L'ouvrir aussi vers d'autres arts, d'autres individus, d'autres formes de création. Théâtre, cinéma, radio, composition, studio. Jeu, lumière, chatoiement, corps, couleur, machine, voix, maison, tambour, forêt. Arpenter de nouveaux territoires. Construire des dialogues inouïs, jeter des ponts, explorer des étendues aussi vastes que précises.
Fijal prend le piano et l'ouvre, le porte vers d'autres mondes. Elle enroule ses notes autour des visages et des voix. Sur la scène, sur l'écran, dans les airs donnant toujours de soi mais écoutant, regardant, exigeant le regard et l'écoute de l'autre. Faisant ressortir les harmonies secrètes des mots et des images avec une prédilection pour les géants de la Russie et de l'Allemagne : Murnau, Goethe, Tchékhov, Tsvétaëva…Beethoven, Schumann… Mais aussi Fijal. Oui l'autre ; serait-il soi. Soi toujours autre, qu'on le veuille ou non.
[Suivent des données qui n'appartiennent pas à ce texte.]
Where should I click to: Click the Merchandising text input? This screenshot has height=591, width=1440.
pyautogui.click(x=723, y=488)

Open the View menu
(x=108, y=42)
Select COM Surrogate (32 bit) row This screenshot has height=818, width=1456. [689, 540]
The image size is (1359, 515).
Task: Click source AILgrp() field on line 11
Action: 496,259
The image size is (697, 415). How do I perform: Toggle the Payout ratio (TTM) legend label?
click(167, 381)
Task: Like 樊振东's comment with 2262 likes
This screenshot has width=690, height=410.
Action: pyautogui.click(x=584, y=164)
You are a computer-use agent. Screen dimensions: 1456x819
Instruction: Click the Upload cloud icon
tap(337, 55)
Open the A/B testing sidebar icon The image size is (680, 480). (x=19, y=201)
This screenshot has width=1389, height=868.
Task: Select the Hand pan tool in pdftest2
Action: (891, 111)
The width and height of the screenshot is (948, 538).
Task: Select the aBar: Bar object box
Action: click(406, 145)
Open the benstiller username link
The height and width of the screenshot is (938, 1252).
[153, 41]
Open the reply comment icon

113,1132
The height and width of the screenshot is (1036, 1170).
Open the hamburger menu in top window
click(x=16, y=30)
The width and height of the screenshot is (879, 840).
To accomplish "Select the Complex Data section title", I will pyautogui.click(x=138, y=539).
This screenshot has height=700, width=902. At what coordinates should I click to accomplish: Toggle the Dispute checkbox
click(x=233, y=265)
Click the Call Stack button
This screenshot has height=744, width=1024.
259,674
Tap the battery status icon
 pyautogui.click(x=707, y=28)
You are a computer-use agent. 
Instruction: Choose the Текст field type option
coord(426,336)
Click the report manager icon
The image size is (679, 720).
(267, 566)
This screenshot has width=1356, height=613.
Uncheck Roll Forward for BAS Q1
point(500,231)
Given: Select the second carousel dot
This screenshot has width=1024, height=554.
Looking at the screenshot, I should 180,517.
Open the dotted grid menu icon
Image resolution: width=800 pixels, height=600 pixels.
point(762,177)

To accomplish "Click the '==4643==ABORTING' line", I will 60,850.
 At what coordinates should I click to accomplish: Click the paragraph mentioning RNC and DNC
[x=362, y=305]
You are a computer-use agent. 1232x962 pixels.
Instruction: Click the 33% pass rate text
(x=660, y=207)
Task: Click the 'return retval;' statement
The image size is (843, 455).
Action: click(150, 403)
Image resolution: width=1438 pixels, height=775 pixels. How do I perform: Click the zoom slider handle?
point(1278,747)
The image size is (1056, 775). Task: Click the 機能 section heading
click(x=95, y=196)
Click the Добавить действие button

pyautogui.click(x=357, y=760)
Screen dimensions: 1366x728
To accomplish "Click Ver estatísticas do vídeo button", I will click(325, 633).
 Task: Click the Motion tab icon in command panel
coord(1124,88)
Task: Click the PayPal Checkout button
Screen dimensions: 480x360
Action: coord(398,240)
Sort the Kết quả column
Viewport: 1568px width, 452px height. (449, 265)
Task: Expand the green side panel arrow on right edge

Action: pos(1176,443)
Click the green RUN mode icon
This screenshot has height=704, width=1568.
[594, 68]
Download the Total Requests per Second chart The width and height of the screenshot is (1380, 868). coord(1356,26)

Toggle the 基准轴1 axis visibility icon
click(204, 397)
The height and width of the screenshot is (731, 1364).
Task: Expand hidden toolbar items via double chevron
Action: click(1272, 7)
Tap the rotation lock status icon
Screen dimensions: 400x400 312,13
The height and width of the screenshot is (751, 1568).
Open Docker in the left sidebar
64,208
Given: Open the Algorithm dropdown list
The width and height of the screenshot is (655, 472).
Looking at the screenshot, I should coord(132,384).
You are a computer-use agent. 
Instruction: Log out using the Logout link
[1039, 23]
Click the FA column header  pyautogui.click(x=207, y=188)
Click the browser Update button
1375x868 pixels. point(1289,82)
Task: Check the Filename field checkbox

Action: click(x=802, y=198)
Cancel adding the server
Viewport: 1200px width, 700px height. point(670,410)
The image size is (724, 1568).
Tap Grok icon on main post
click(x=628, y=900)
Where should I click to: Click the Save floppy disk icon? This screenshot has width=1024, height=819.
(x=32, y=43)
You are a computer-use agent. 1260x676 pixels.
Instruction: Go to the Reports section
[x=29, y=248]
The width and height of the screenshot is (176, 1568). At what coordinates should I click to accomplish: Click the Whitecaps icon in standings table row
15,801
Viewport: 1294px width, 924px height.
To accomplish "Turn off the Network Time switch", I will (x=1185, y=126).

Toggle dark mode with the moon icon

Le savoir.
Jouer avec soi comme avec un autre, les sonorités de maintenant embrassant celles d'antan, la musique live se mariant à la dead, fracassant ces catégories simplistes pour jouer en palimpseste et se respecter, parce que la musique est toujours affaire de respect ; Respect des temps, des tonalités, des nuances, des accords et des désaccords. De la présence et de l'absence. Des vivants et des morts. Le soi de chaque jour s'éteint, se perd irrémédiablement avec la nuit…alors que Beethoven et Colette Magny, chaque fois qu'on les écoute ressuscitent.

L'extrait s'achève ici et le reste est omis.